La ciudad – Mario Levrero

Tras varios meses dedicándome principalmente a las novedades editoriales, llevo todo diciembre releyendo algunas de las lecturas que más me impactaron hace unos años y que me sirvieron para hacer un pequeño trabajo que no viene al caso mencionar. Así, empecé por Kafka, estoy ahora con Levrero, y quiero acabar con el Jakob Von Gunten, Ferdydurke y El astillero; además de la obra de teatro El tintero, de Carlos Muñiz. También me gustaría retomar los cuentos de Felisberto Hernández y Bruno Schulz y leer a Juan Emar, Pablo Palacios y Macedonio Fernández. Todo ello porque quiero profundizar un poco más en el ambiente enrarecido y algo marciano que, cada uno en su estilo, tienen estos autores, o estas obras en concreto.

La ciudad podría decirse que ha sido releída del tirón esta misma mañana. No hay nada como dejarse llevar por la lectura y darte cuenta de que ha pasado parte del día mientras estabas imbuido en otro tiempo y lugar. Aunque decir esto de La ciudad no deja de ser irónico.

Porque La ciudad no sabemos dónde está; suponemos que en Uruguay porque el protagonista al final de la novela compra un billete de tren a Montevideo. Pero poco más sabemos de estas pocas casas donde las calles están embarradas y La Compañía parece mover los hilos de todo lo que allí sucede.
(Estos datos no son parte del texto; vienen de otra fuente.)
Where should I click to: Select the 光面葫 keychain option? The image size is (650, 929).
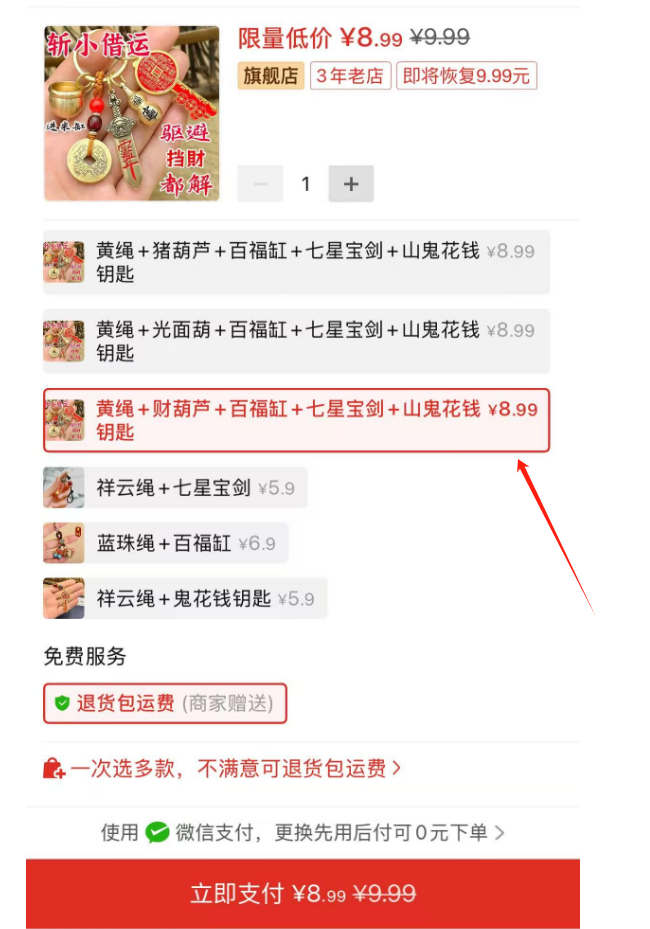pos(296,341)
También hay un reglamento que no se debe incumplir, aunque no sabemos a ciencia cierta cuáles son los puntos de dicho reglamento.
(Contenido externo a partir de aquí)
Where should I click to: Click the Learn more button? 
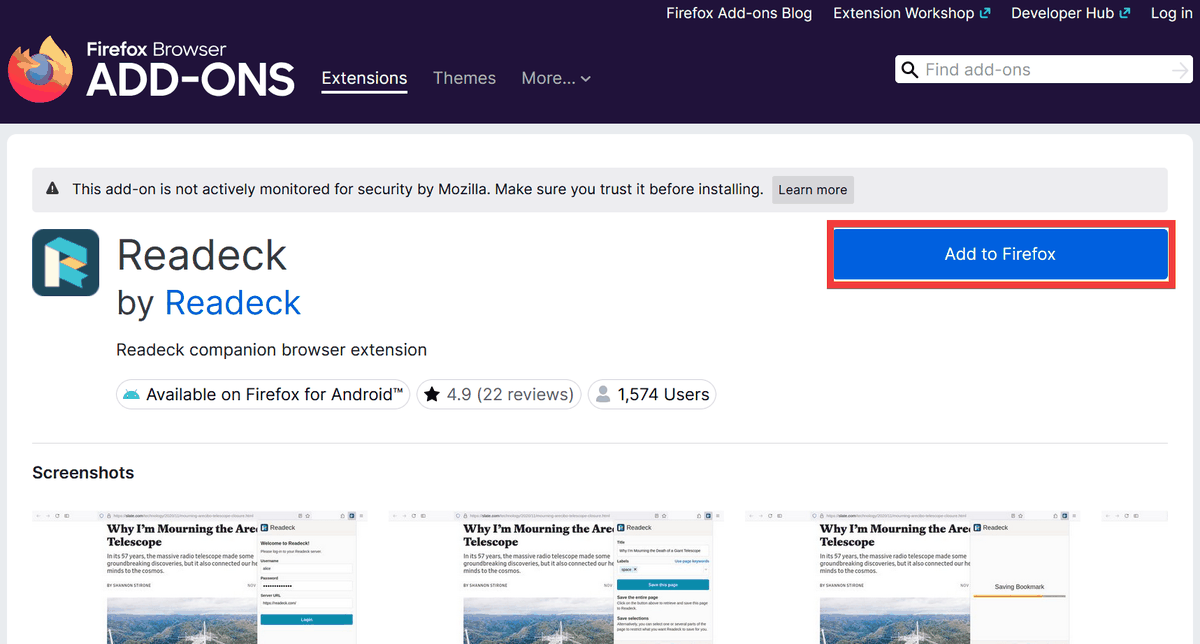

En cuanto al tiempo, se corresponde con esa extraña medida que se da en los sueños, que pueden pasar en segundos o en días sin apenas transición. El tiempo interno trascurre en cuatro o cinco días, pero no tenemos muy claro si es en la actualidad, en un futuro o en un pasado.

Y todo empieza porque el protagonista llega a una casa llena de humedades y decide salir de casa a buscar queroseno. Comienza así una especie de road movie donde el protagonista viaja en camión, andando, en bicicleta  y finalmente en tren. Por el camino se encuentra con hombres que apenas hablan, mujeres sexualmente muy activas, camareros apáticos y hasta un conato de amigo que, sin embargo, se debe a sus obligaciones con La Compañía.

Como se ha podido apreciar, toda la peripecia, tanto en el fondo como en la forma, es muy kafkiana, pero el propio Levrero nunca tuvo ningún reparo en admitir que trató de imitar deliberadamente al escritor checo en la construcción de esta novela y que, mientras por las noches leía El castillo, por la mañana escribía La ciudad. Puestos a copiar hay que elegir el mejor modelo. Sin embargo, la gran diferencia con respecto a su homólogo centroeuropeo radica en que, donde en Kafka es todo asfixia y opresión expresionista, en Levrero es un dejarse llevar existencialista.